I tried the atan(x,y) that comes with the base of Julia, but it cannot solve matrices. I get this error:
RROR: MethodError: no method matching atan(::Array{Float64,2}, ::Array{Float64,2})
Closest candidates are:
Stacktrace:
 top-level scope at none:0

Posted the question in Github, and I was told that I should use atan2.(y,x). In this case they made the point that it should have a period at the end of “atan2.”. Also, they sent me here because this was a question of usage, not an issue.

I tried atan2(y,x) with single elements, or atan2.(y,x) with matrices and I get:
ERROR: UndefVarError: atan2 not defined
Stacktrace:
 top-level scope at none:0

So I am to assume that I don’t have the correct package for atan2; I was misdirected; or there is problem with my version of Julia.

Thanks.

Is angle.(x) what you’re looking for?

2 Likes

Yes, that works. Thank you.

Is there some documentation where it is explained when to use the “.”?
atan doesn’t need it to work on matrices, and some of the comments online were talking of “atan2” and “atan2.” which don’t work.

Any way, Thank you again.

Thanks for the “angle.” one too, that works even better.

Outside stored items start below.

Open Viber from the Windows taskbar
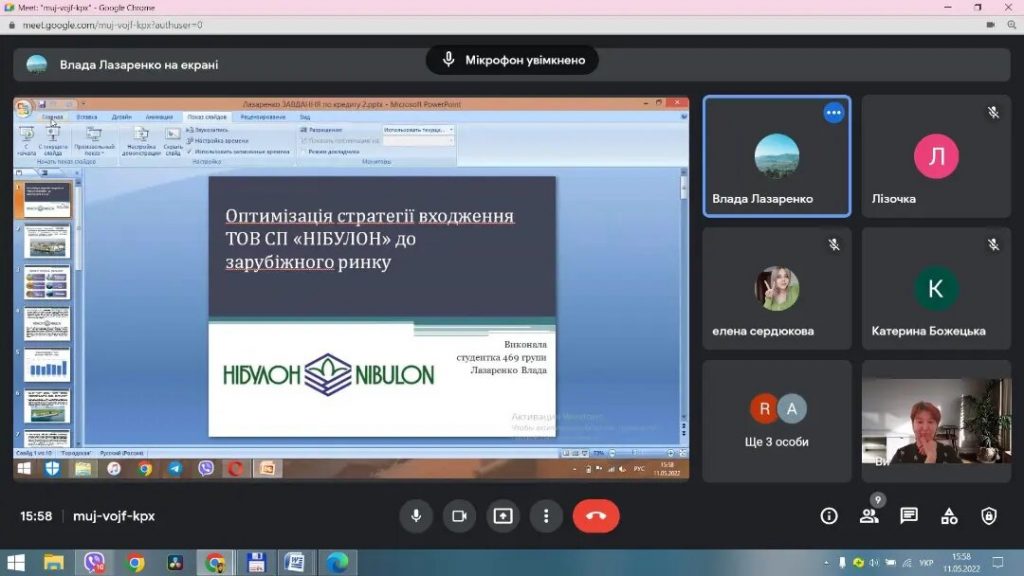This screenshot has height=576, width=1024. click(95, 563)
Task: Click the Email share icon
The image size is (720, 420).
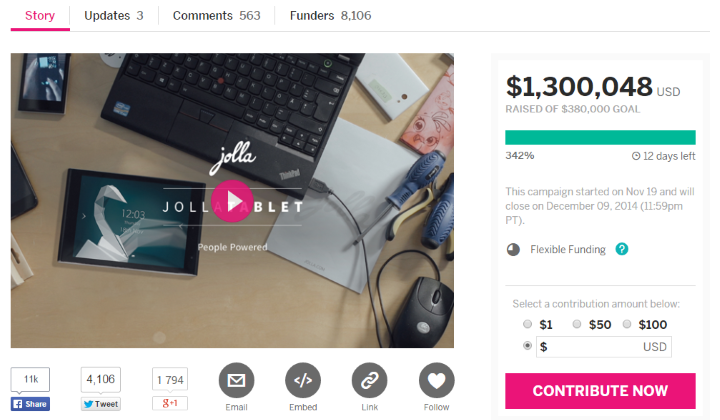Action: coord(236,381)
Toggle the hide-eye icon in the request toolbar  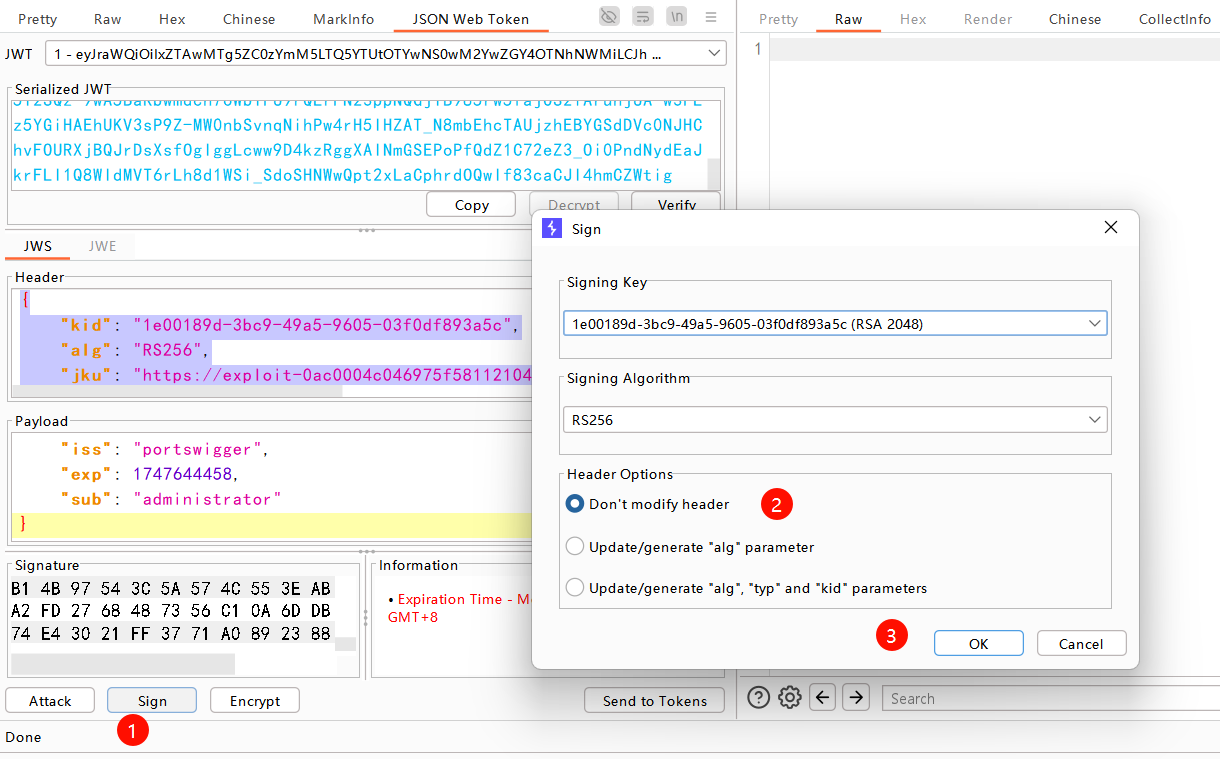click(x=609, y=17)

Edit: this is even better https://docs.julialang.org/en/v1/manual/functions/#man-vectorized-1

Short answer is that the dot “broadcasts” any function across elements of the arguments, kind of like auto-vectorizing it. Note btw that atan(::Matrix) is not computing element-wise arc tangent. If you type ?atan to get the docs you’ll see it explained that its doing the “the inverse matrix tangent of a square matrix A.”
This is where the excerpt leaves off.